* [Problem statement]:
Each line from the one containing "Image resolution: width=801" through the last line of the data below should be printed exactly, please, with any pictures omitted.

(Stored items)
[Start of Attachment]
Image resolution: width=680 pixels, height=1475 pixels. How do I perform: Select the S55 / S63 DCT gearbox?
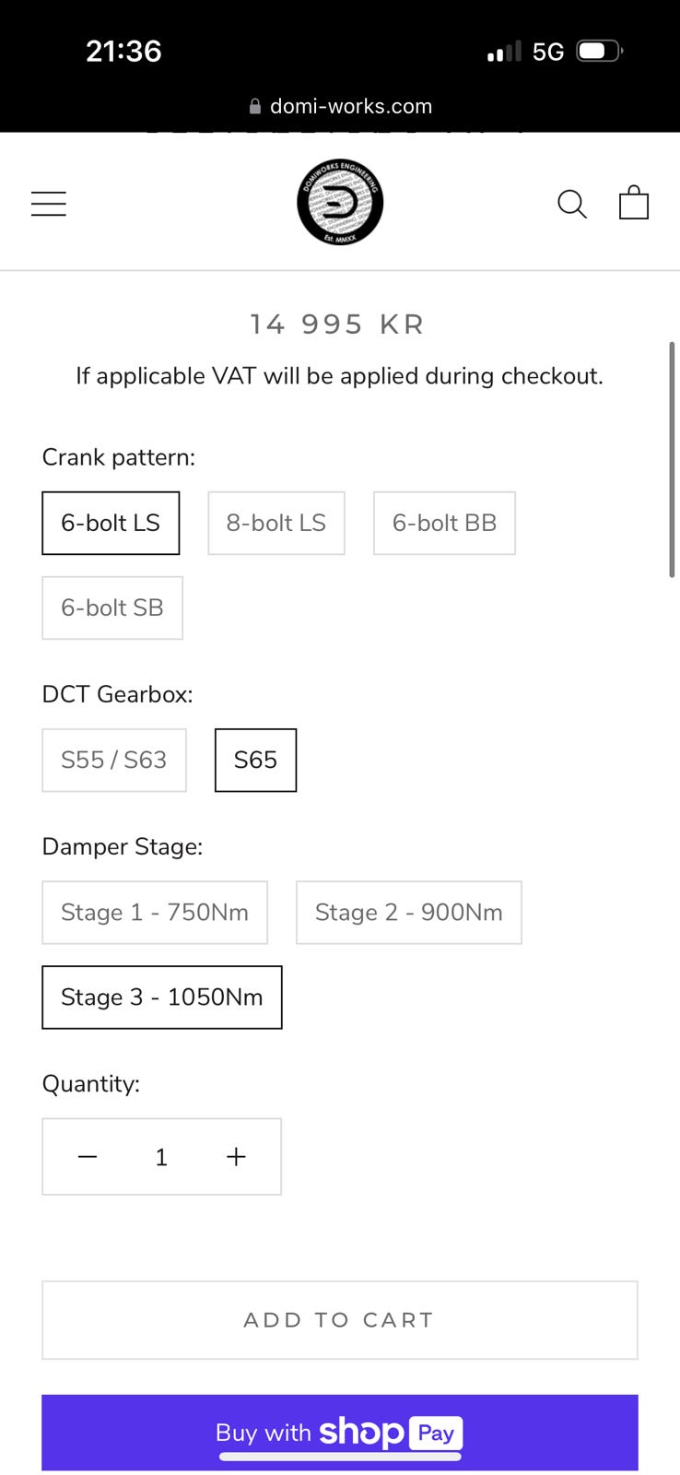click(114, 761)

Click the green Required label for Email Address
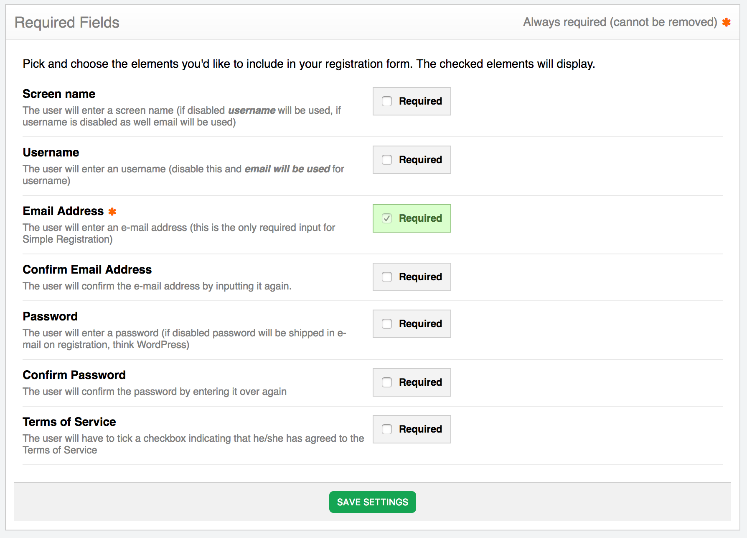point(420,218)
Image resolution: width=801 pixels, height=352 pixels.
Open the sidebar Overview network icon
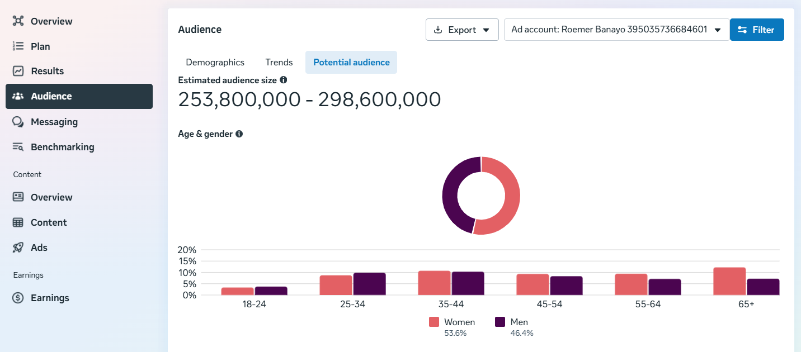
[End of Attachment]
* [Output]:
Image resolution: width=801 pixels, height=352 pixels.
Open the sidebar Overview network icon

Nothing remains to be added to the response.